**EXERCISE**: Copy out the listing below, keeping every character as is.

**EXCERPTED DATA**:

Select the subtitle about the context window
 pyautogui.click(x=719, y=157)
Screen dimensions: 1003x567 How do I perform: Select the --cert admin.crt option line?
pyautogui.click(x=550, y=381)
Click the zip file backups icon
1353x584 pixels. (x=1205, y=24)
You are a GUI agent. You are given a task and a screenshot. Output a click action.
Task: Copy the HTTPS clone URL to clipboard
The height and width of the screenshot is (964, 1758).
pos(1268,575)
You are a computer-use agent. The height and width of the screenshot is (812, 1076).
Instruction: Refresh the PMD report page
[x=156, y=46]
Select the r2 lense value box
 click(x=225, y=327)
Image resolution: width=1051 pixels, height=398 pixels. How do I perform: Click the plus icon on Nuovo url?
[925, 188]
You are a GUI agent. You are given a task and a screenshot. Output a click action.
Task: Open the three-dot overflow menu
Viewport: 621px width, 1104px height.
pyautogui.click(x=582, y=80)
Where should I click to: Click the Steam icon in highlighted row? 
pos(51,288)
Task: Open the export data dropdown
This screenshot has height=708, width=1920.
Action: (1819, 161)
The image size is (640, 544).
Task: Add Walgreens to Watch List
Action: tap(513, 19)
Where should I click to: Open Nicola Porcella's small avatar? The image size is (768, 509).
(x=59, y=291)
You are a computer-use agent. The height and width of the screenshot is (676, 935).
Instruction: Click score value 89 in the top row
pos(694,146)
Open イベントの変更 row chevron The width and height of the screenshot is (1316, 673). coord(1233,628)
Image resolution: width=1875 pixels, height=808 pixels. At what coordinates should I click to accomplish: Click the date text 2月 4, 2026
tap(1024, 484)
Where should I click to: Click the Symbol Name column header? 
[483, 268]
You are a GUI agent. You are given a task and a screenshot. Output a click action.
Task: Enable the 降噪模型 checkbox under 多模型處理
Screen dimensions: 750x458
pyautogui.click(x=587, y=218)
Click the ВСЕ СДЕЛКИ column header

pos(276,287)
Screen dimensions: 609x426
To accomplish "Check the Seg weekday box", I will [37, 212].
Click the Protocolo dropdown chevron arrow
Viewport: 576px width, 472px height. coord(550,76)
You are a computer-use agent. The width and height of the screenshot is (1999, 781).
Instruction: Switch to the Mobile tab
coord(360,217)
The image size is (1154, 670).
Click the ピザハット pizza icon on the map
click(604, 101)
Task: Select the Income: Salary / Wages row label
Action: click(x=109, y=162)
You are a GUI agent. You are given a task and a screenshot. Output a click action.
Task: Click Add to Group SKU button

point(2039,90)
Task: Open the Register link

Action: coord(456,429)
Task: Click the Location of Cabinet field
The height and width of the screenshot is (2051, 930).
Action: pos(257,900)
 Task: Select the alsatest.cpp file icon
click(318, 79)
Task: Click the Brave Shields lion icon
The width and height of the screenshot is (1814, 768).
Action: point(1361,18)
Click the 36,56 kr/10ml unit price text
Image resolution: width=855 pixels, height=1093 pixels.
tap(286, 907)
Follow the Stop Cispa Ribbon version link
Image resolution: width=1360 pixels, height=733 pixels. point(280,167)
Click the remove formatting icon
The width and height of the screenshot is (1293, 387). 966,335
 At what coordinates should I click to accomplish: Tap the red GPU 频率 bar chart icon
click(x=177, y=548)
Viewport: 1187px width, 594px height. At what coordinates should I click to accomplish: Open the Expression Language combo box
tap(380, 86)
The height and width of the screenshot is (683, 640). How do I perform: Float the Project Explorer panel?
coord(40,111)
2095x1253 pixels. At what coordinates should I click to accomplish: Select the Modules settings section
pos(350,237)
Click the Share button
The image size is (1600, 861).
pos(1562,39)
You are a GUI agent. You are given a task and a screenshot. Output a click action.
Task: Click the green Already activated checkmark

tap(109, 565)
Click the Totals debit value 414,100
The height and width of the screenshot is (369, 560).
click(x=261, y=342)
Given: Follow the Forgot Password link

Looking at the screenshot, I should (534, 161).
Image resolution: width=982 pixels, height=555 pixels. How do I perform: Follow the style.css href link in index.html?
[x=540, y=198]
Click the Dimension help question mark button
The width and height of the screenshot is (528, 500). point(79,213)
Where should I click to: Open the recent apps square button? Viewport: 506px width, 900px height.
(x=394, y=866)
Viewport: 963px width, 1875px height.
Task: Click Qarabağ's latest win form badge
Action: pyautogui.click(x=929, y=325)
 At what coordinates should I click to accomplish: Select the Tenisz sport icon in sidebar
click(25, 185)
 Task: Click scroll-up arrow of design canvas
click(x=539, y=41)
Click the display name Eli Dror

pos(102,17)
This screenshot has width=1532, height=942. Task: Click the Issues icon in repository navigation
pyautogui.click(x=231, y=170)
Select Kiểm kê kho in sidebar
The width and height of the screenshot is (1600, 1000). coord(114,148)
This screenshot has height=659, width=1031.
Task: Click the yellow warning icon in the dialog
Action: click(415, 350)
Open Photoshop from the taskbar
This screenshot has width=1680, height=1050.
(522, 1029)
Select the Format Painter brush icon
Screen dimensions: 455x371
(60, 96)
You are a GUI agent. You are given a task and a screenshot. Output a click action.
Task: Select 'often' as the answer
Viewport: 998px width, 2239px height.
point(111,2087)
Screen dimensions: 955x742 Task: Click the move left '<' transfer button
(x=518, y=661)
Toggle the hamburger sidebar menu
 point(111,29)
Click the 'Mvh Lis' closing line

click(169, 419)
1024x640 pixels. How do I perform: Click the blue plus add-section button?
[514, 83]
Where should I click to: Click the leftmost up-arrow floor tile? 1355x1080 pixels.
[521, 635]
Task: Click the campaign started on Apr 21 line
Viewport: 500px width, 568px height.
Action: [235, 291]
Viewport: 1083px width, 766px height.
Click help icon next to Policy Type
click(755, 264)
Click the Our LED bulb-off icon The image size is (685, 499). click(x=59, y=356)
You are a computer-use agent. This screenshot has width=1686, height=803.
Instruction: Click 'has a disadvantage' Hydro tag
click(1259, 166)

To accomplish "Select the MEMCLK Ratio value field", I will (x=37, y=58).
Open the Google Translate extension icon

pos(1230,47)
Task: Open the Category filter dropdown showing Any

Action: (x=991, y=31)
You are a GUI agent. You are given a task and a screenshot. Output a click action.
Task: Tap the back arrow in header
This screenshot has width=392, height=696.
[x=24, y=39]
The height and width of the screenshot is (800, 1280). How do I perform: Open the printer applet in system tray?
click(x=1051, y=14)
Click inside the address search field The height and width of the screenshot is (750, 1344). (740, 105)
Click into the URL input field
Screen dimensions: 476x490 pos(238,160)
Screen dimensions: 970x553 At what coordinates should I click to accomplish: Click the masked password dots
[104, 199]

**RESPONSE AREA**:
Select the subtitle about the context window
 pyautogui.click(x=719, y=157)
Screen dimensions: 1003x567 How do I perform: Select the --cert admin.crt option line?
pyautogui.click(x=550, y=381)
Click the zip file backups icon
1353x584 pixels. (x=1205, y=24)
You are a GUI agent. You are given a task and a screenshot. Output a click action.
Task: Copy the HTTPS clone URL to clipboard
The height and width of the screenshot is (964, 1758).
pos(1268,575)
You are a computer-use agent. The height and width of the screenshot is (812, 1076).
Instruction: Refresh the PMD report page
[x=156, y=46]
Select the r2 lense value box
 click(x=225, y=327)
Image resolution: width=1051 pixels, height=398 pixels. How do I perform: Click the plus icon on Nuovo url?
[925, 188]
You are a GUI agent. You are given a task and a screenshot. Output a click action.
Task: Open the three-dot overflow menu
Viewport: 621px width, 1104px height.
pyautogui.click(x=582, y=80)
Where should I click to: Click the Steam icon in highlighted row? 
pos(51,288)
Task: Open the export data dropdown
This screenshot has height=708, width=1920.
Action: (1819, 161)
The image size is (640, 544).
Task: Add Walgreens to Watch List
Action: tap(513, 19)
Where should I click to: Open Nicola Porcella's small avatar? The image size is (768, 509).
(x=59, y=291)
You are a computer-use agent. The height and width of the screenshot is (676, 935).
Instruction: Click score value 89 in the top row
pos(694,146)
Open イベントの変更 row chevron The width and height of the screenshot is (1316, 673). coord(1233,628)
Image resolution: width=1875 pixels, height=808 pixels. At what coordinates should I click to accomplish: Click the date text 2月 4, 2026
tap(1024, 484)
Where should I click to: Click the Symbol Name column header? 
[483, 268]
You are a GUI agent. You are given a task and a screenshot. Output a click action.
Task: Enable the 降噪模型 checkbox under 多模型處理
Screen dimensions: 750x458
pyautogui.click(x=587, y=218)
Click the ВСЕ СДЕЛКИ column header

pos(276,287)
Screen dimensions: 609x426
To accomplish "Check the Seg weekday box", I will [37, 212].
Click the Protocolo dropdown chevron arrow
Viewport: 576px width, 472px height. coord(550,76)
You are a computer-use agent. The width and height of the screenshot is (1999, 781).
Instruction: Switch to the Mobile tab
coord(360,217)
The image size is (1154, 670).
Click the ピザハット pizza icon on the map
click(604, 101)
Task: Select the Income: Salary / Wages row label
Action: click(x=109, y=162)
You are a GUI agent. You are given a task and a screenshot. Output a click action.
Task: Click Add to Group SKU button

point(2039,90)
Task: Open the Register link

Action: coord(456,429)
Task: Click the Location of Cabinet field
The height and width of the screenshot is (2051, 930).
Action: pos(257,900)
 Task: Select the alsatest.cpp file icon
click(318, 79)
Task: Click the Brave Shields lion icon
The width and height of the screenshot is (1814, 768).
Action: point(1361,18)
Click the 36,56 kr/10ml unit price text
Image resolution: width=855 pixels, height=1093 pixels.
tap(286, 907)
Follow the Stop Cispa Ribbon version link
Image resolution: width=1360 pixels, height=733 pixels. point(280,167)
Click the remove formatting icon
The width and height of the screenshot is (1293, 387). 966,335
 At what coordinates should I click to accomplish: Tap the red GPU 频率 bar chart icon
click(x=177, y=548)
Viewport: 1187px width, 594px height. At what coordinates should I click to accomplish: Open the Expression Language combo box
tap(380, 86)
The height and width of the screenshot is (683, 640). How do I perform: Float the Project Explorer panel?
coord(40,111)
2095x1253 pixels. At what coordinates should I click to accomplish: Select the Modules settings section
pos(350,237)
Click the Share button
The image size is (1600, 861).
pos(1562,39)
You are a GUI agent. You are given a task and a screenshot. Output a click action.
Task: Click the green Already activated checkmark

tap(109, 565)
Click the Totals debit value 414,100
The height and width of the screenshot is (369, 560).
click(x=261, y=342)
Given: Follow the Forgot Password link

Looking at the screenshot, I should (534, 161).
Image resolution: width=982 pixels, height=555 pixels. How do I perform: Follow the style.css href link in index.html?
[x=540, y=198]
Click the Dimension help question mark button
The width and height of the screenshot is (528, 500). point(79,213)
Where should I click to: Open the recent apps square button? Viewport: 506px width, 900px height.
(x=394, y=866)
Viewport: 963px width, 1875px height.
Task: Click Qarabağ's latest win form badge
Action: pyautogui.click(x=929, y=325)
 At what coordinates should I click to accomplish: Select the Tenisz sport icon in sidebar
click(25, 185)
 Task: Click scroll-up arrow of design canvas
click(x=539, y=41)
Click the display name Eli Dror

pos(102,17)
This screenshot has width=1532, height=942. Task: Click the Issues icon in repository navigation
pyautogui.click(x=231, y=170)
Select Kiểm kê kho in sidebar
The width and height of the screenshot is (1600, 1000). coord(114,148)
This screenshot has height=659, width=1031.
Task: Click the yellow warning icon in the dialog
Action: click(415, 350)
Open Photoshop from the taskbar
This screenshot has width=1680, height=1050.
(522, 1029)
Select the Format Painter brush icon
Screen dimensions: 455x371
(60, 96)
You are a GUI agent. You are given a task and a screenshot. Output a click action.
Task: Select 'often' as the answer
Viewport: 998px width, 2239px height.
point(111,2087)
Screen dimensions: 955x742 Task: Click the move left '<' transfer button
(x=518, y=661)
Toggle the hamburger sidebar menu
 point(111,29)
Click the 'Mvh Lis' closing line

click(169, 419)
1024x640 pixels. How do I perform: Click the blue plus add-section button?
[514, 83]
Where should I click to: Click the leftmost up-arrow floor tile? 1355x1080 pixels.
[521, 635]
Task: Click the campaign started on Apr 21 line
Viewport: 500px width, 568px height.
Action: [235, 291]
Viewport: 1083px width, 766px height.
Click help icon next to Policy Type
click(755, 264)
Click the Our LED bulb-off icon The image size is (685, 499). click(x=59, y=356)
You are a computer-use agent. This screenshot has width=1686, height=803.
Instruction: Click 'has a disadvantage' Hydro tag
click(1259, 166)

To accomplish "Select the MEMCLK Ratio value field", I will (x=37, y=58).
Open the Google Translate extension icon

pos(1230,47)
Task: Open the Category filter dropdown showing Any

Action: (x=991, y=31)
You are a GUI agent. You are given a task and a screenshot. Output a click action.
Task: Tap the back arrow in header
This screenshot has width=392, height=696.
[x=24, y=39]
The height and width of the screenshot is (800, 1280). How do I perform: Open the printer applet in system tray?
click(x=1051, y=14)
Click inside the address search field The height and width of the screenshot is (750, 1344). (740, 105)
Click into the URL input field
Screen dimensions: 476x490 pos(238,160)
Screen dimensions: 970x553 At what coordinates should I click to accomplish: Click the masked password dots
[104, 199]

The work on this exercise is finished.